▶ [Required work]
Give the number of lines below that contain the word "icon", and nothing else.

= = = = = = =

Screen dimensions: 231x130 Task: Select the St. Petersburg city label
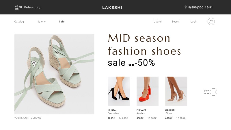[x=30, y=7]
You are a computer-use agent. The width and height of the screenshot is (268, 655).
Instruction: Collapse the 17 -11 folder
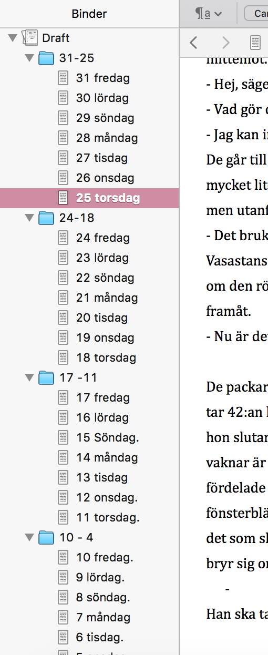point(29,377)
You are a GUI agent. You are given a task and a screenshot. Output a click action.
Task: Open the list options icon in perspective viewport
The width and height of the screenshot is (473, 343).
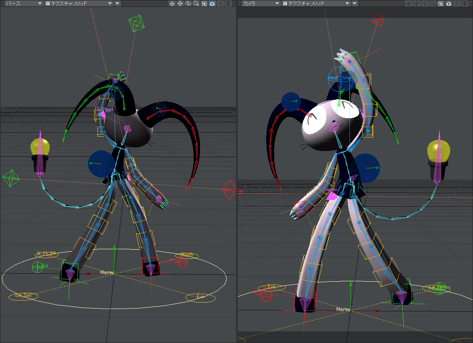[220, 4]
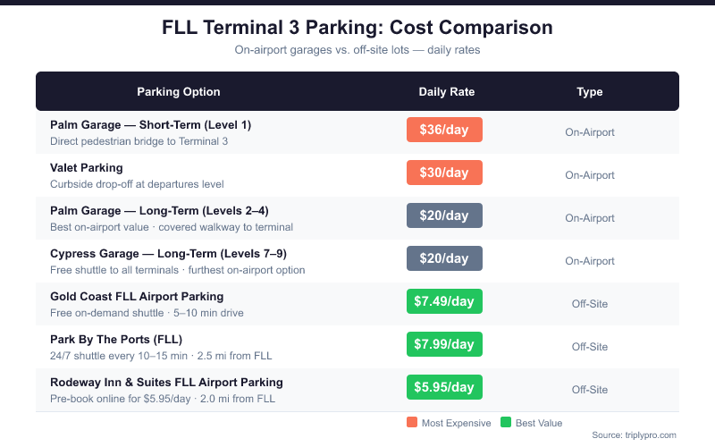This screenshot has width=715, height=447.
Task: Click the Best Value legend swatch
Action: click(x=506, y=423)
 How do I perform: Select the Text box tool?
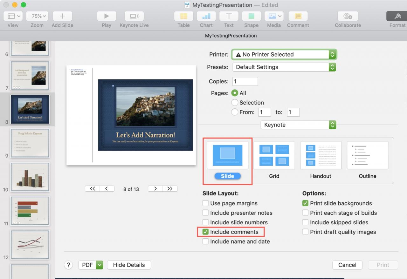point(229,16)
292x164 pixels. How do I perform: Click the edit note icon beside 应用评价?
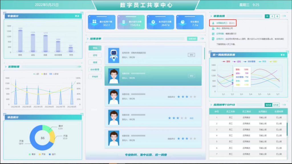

= = = = = = =

▶ [Finished exercise]
2